ー Ela já te perdoou…

 

ー ...Ver Hugo se casar e nos dar uma dúzia de netos tão ruivos quanto eu e meus irmãos…

 

ー E Rose? ー Hermione perguntou, confusa.

 

ー Rose não parece ser o tipo que dará uma penca de netos para nós… É mais provável que dê um casal de Golden Retrievers para cuidarmos enquanto viaja pelo mundo ー disse sonhadoramente, fazendo a esposa rir de leve no meio da emoção.

 

ー Você tá certo… ー ela concordou.

 

  Mal terminaram de se abraçar e Smith abriu a porta do quarto, olhos ensandecidos, encaminhando-se para perto deles, Rony chegando a puxar Hermione para longe do homem, pensando que ele atentaria algo contra os dois. Ao invés disso, Smith pisou pelos colchões com suas botinas sujas e espiou pela janela a agitação lá fora. Após alguns instantes de entendimento, levou a mão a boca, semblante perplexo, e caminhou tropegamente para fora, gritando que o inferno não perdoaria.

 

   Assustados pela comoção exagerada do sujeito, Rony e Hermione se postaram em pé e esticaram-se para observar o que ele havia visto.

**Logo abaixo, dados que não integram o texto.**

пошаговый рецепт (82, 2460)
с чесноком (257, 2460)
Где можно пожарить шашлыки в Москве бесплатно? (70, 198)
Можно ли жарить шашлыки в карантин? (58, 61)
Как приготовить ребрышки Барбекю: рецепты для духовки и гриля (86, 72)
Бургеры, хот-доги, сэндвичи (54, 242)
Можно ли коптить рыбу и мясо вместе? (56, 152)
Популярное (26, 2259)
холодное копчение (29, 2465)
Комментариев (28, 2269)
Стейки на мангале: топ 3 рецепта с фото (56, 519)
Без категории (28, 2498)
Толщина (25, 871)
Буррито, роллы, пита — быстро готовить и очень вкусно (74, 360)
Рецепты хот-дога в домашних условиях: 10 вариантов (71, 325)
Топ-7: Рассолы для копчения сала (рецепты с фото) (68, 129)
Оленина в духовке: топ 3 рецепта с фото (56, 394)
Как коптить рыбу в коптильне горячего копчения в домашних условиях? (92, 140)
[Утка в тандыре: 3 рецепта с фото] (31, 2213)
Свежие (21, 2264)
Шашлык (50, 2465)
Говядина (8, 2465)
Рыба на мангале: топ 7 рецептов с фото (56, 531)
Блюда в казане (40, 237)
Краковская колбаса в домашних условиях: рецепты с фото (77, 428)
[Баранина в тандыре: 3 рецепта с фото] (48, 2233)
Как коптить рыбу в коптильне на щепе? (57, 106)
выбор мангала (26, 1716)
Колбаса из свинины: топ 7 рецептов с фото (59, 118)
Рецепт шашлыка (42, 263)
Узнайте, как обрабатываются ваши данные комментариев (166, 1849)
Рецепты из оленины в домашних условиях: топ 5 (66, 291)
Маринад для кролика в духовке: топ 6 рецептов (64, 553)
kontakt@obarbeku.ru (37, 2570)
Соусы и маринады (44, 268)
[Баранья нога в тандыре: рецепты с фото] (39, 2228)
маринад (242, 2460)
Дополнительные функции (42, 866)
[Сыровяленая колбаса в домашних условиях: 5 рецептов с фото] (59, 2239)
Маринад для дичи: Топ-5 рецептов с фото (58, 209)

O coração de Rony congelou ao ver um ser humano vivo sendo jogado no chão gosmento e vermelho, após ser expelido por um compartimento no ventre da nave, posicionado de barriga para cima, contra sua vontade - gritando e se debatendo - ao mesmo tempo que uma sonda de perfuração era introduzida em seu abdômen, sugando seu corpo todo e transformando-o numa seiva viscosa, para a seguir pulverizar o ar e adensar a camada vermelho-sangue do solo.